::: TEXTE FOURNI :::

Après avoir glorifié l'Agneau de Dieu, et salué le passage du Seigneur à travers l'Egypte où il vient
d'exterminer nos ennemis ; après avoir célébré les merveilles de cette eau qui nous délivre et nous introduit dans la Terre de promission ; si maintenant nous reportons nos regards sur le divin
Chef dont tous ces prodiges annonçaient et préparaient le triomphe, nous nous sentons éblouis de tant de gloire.
Comme le prophète de Pathmos, nous nous prosternons aux pieds de cet Homme-Dieu, jusqu'à ce qu'il nous dise, à
nous aussi : "Ne craignez point : je suis le premier et le dernier ; je suis vivant et j'ai été mort ; je vis dans les siècles des siècles, et je tiens les clefs de la mort et du
tombeau."

::: DONNÉES AFFICHÉES :::

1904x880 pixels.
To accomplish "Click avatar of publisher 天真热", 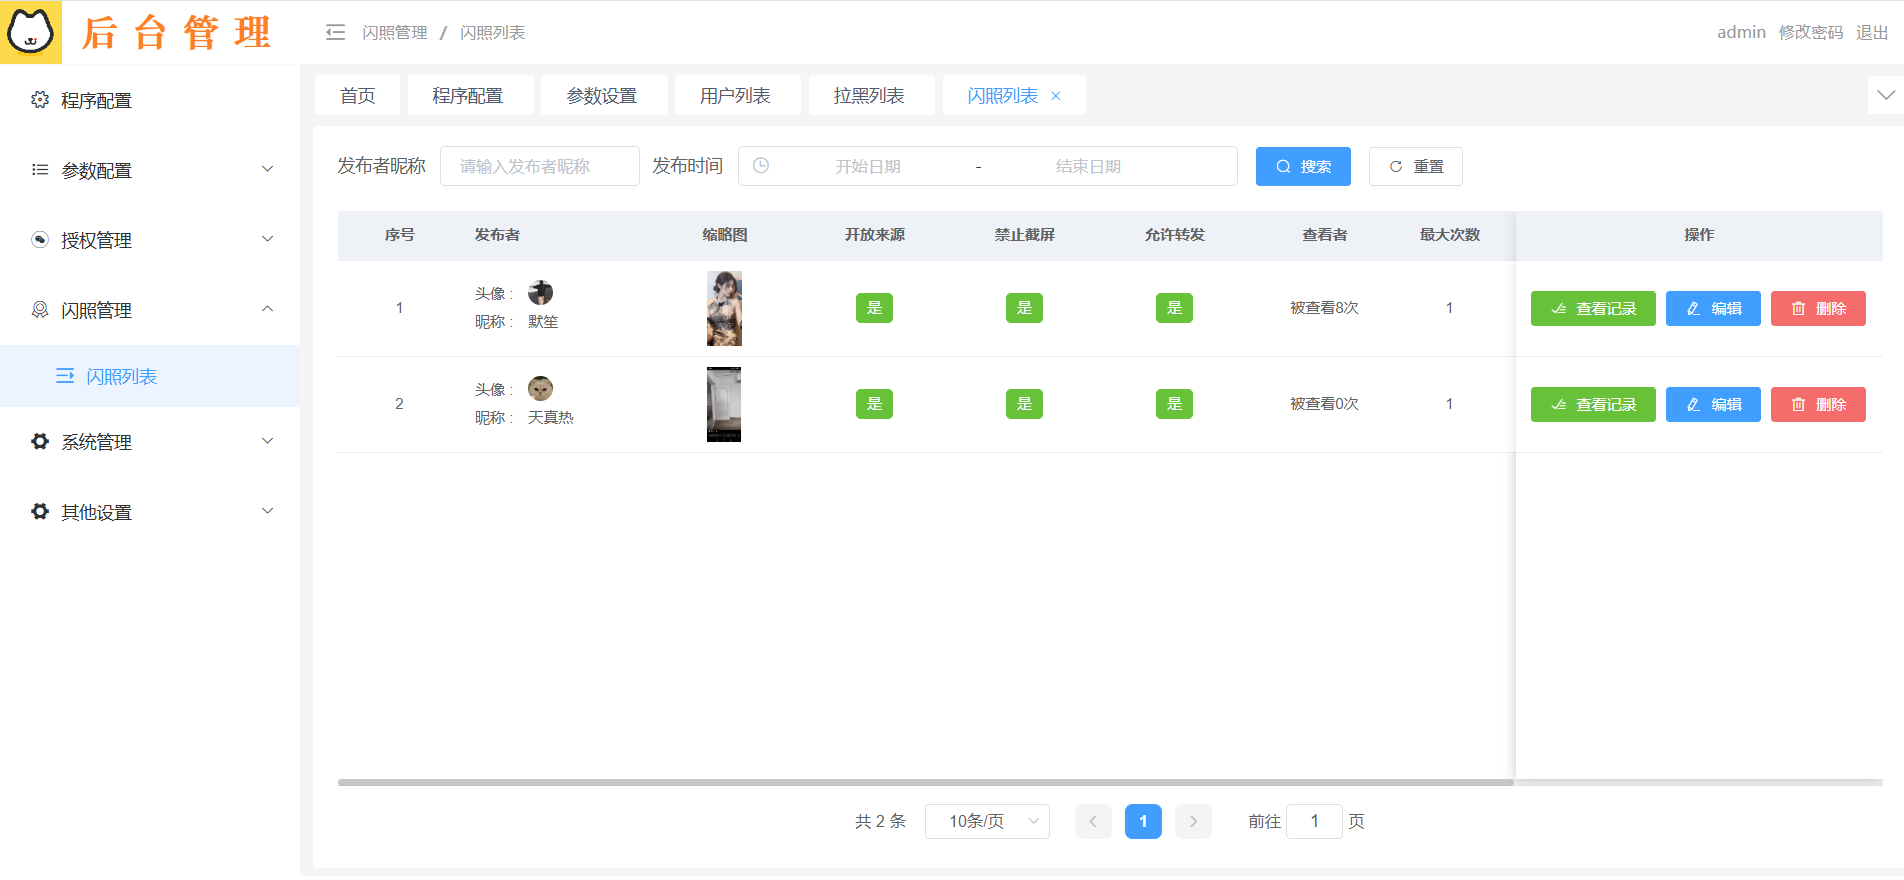I will [x=540, y=389].
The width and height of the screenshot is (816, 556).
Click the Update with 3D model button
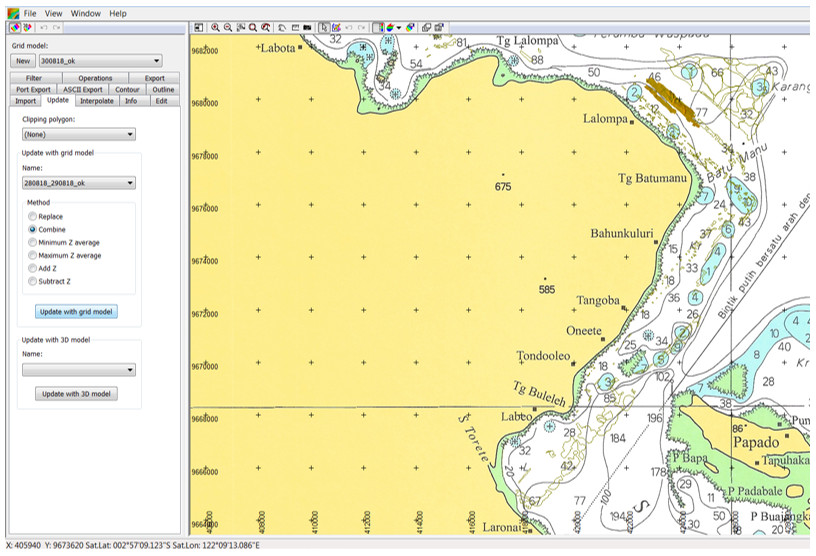pyautogui.click(x=76, y=394)
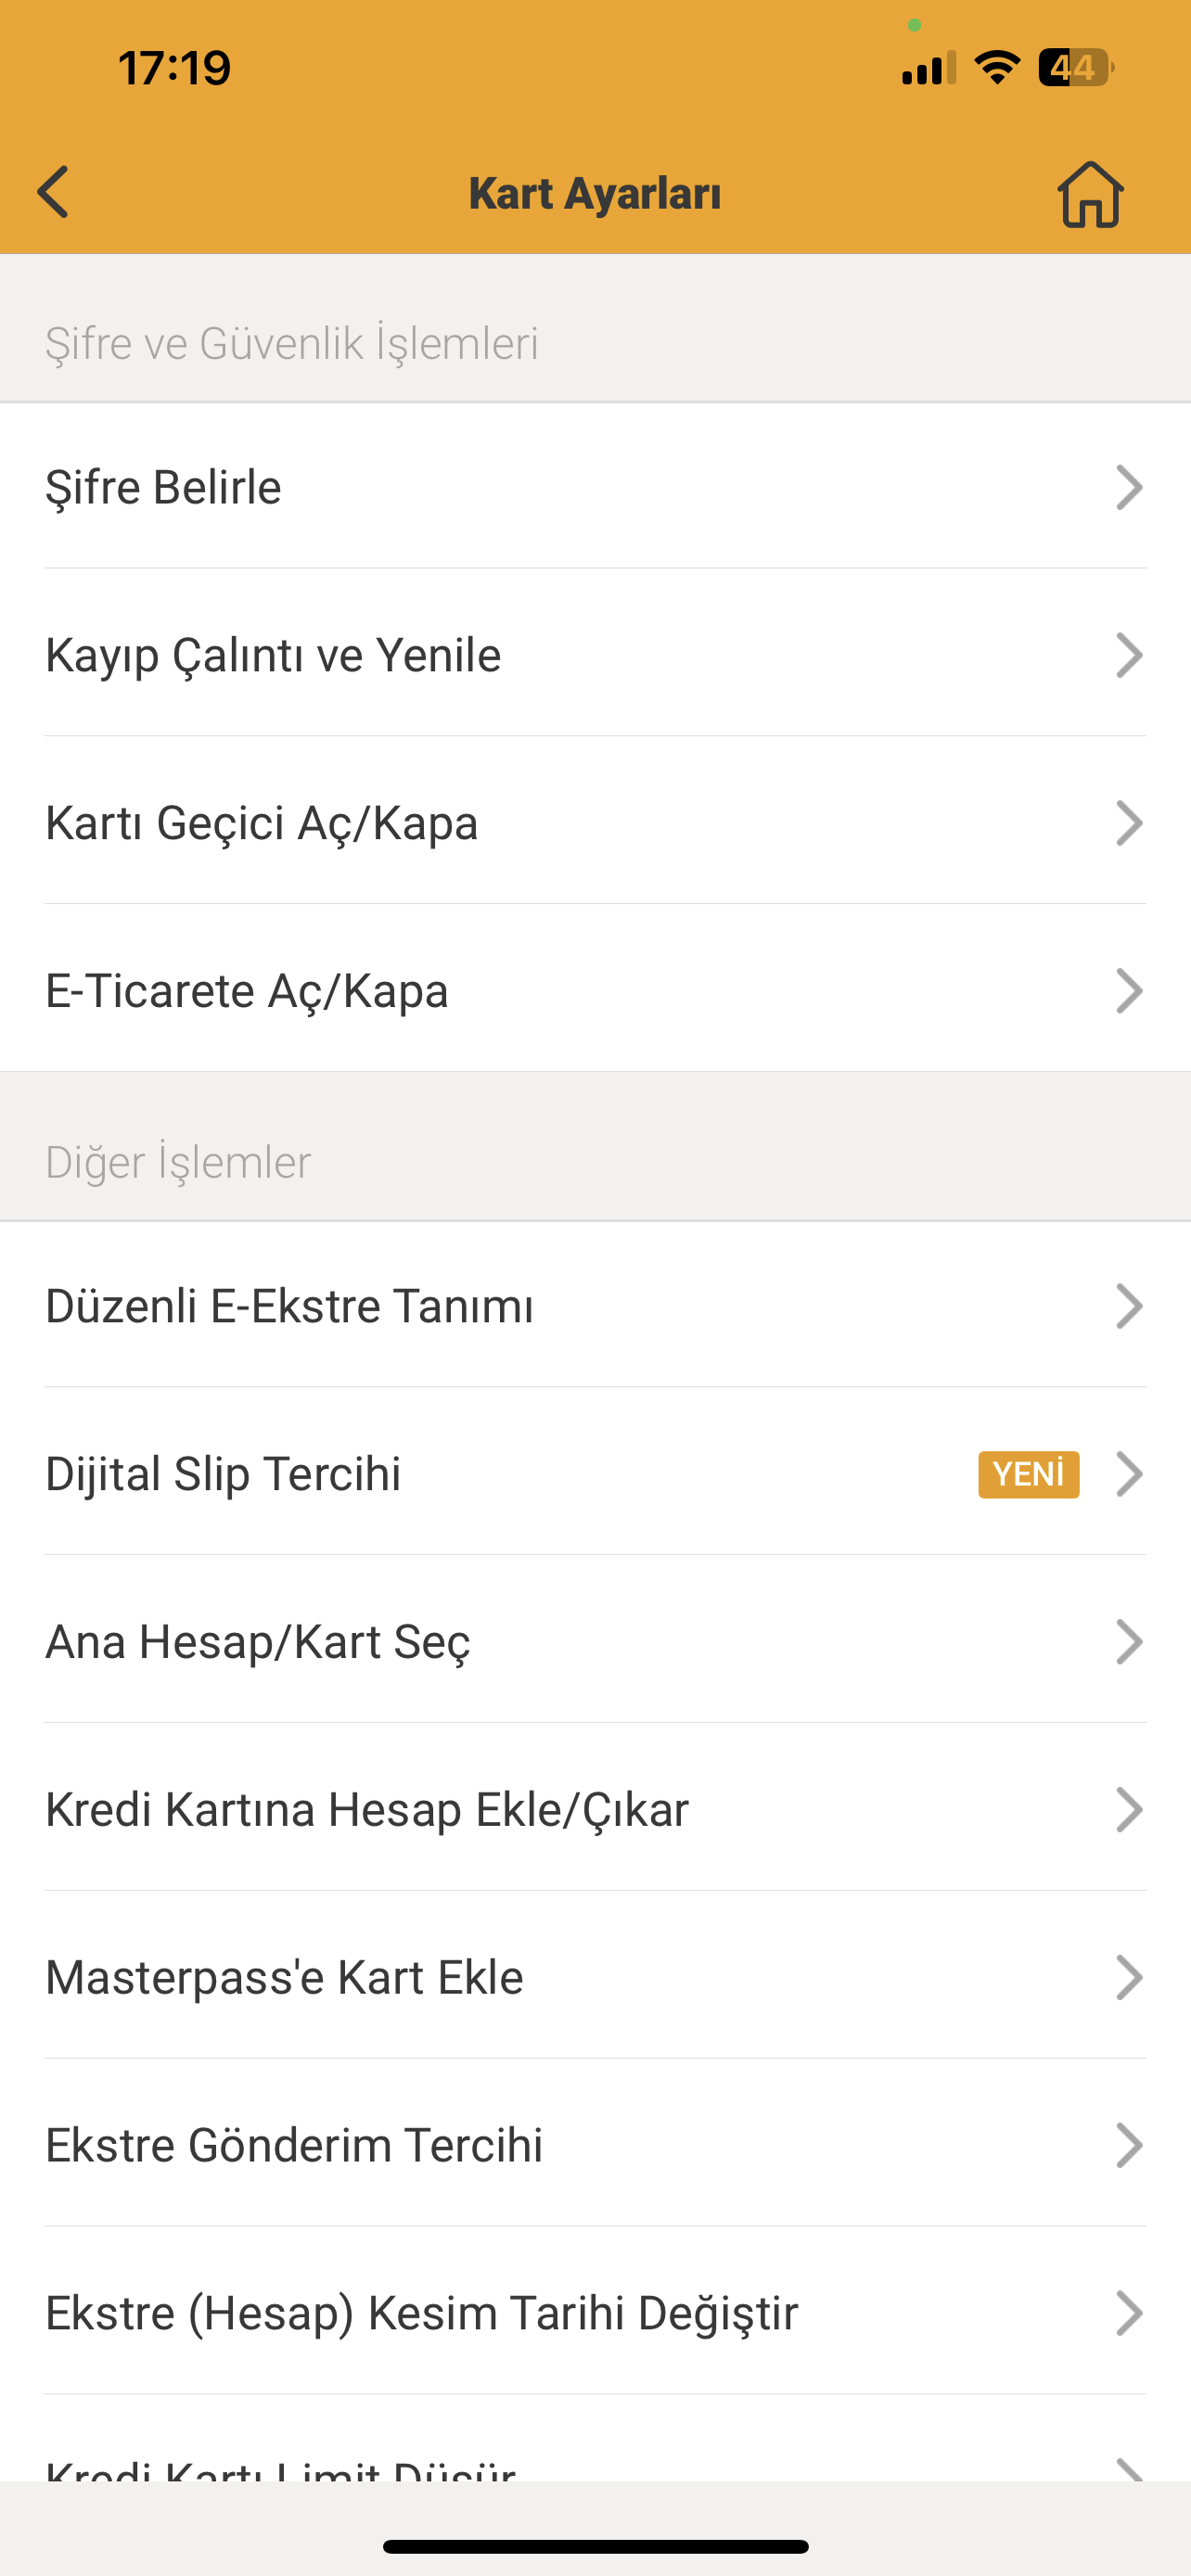Select Masterpass'e Kart Ekle
The width and height of the screenshot is (1191, 2576).
(x=285, y=1977)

:::

* **CONSIGNE**: Poursuivez le texte sur la gloire de l'Homme-Dieu à partir de sa dernière phrase.

* **RÉSULTAT CI-DESSOUS**:
Il est
maître, en effet, désormais de celle qui l'avait tenu captif ; il tient les clefs du tombeau ; c'est-à-dire, selon le langage de l'Ecriture, il commande à la mort ; elle lui est soumise sans
retour. Or le premier usage qu'il fait de sa victoire, c'est de l'étendre à la race humaine tout entière. Adorons cette infinie bonté ; et fidèles au désir de la sainte Eglise, méditons
aujourd'hui la Pâque dans ses rapports avec chacun de nous.
Le Fils de
Dieu dit à l'Apôtre bien-aimé : " Je suis vivant et j'ai été mort" ; par la vertu de la Pâque , le jour viendra où nous dirons aussi avec l'accent du triomphe : "Nous sommes
vivants, et nous avons été morts."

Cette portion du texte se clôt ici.